## [Exercise]
Find the word "will" in the data. Return every line where it appears.

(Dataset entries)
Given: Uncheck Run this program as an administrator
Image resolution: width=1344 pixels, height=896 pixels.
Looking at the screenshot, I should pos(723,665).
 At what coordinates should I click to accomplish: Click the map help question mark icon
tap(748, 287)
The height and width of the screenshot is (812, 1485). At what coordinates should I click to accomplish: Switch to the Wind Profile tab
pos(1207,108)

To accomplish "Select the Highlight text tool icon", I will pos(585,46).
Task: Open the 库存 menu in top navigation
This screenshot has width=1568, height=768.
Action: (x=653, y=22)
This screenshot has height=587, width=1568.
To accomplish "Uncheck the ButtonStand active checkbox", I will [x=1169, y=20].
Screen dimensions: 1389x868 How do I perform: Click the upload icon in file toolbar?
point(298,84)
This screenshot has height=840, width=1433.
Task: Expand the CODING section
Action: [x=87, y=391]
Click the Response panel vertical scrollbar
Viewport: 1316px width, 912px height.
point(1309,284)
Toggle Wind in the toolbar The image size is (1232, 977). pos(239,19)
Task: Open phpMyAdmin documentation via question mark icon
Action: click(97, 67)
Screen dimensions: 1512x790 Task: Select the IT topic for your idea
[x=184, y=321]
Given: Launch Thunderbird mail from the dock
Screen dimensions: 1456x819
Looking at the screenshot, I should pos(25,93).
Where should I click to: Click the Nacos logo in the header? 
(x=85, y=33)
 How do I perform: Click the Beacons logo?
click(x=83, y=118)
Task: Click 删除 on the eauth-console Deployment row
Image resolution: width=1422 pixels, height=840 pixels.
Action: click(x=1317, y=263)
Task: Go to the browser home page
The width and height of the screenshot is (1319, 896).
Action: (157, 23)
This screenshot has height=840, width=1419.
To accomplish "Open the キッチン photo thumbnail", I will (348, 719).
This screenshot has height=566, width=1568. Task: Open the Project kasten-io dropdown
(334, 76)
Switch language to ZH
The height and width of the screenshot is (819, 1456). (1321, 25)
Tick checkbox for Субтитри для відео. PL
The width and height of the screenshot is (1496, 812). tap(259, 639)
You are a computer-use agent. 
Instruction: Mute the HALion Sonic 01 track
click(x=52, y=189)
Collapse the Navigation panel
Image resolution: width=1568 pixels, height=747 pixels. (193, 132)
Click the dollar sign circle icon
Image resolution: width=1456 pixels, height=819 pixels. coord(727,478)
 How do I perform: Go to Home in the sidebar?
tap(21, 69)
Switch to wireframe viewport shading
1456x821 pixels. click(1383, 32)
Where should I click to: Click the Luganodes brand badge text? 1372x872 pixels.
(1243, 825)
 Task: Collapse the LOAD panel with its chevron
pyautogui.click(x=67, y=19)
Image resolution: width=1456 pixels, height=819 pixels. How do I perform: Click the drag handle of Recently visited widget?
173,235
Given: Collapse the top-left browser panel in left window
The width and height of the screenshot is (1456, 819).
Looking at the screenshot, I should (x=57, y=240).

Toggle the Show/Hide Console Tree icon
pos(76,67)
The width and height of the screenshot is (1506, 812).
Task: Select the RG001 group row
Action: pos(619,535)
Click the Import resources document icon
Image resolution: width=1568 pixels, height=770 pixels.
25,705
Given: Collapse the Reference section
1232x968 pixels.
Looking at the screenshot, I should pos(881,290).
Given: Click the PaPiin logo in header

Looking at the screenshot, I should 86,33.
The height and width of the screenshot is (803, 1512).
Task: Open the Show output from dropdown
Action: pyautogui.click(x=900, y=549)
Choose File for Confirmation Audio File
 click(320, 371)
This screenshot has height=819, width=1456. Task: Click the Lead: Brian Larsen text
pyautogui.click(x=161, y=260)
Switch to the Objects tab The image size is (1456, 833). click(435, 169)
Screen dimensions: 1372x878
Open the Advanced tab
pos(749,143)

## [Task response]
To accomplish "Select the Highlight text tool icon", I will pos(585,46).
To accomplish "Uncheck the ButtonStand active checkbox", I will [x=1169, y=20].
To accomplish "Open the キッチン photo thumbnail", I will (348, 719).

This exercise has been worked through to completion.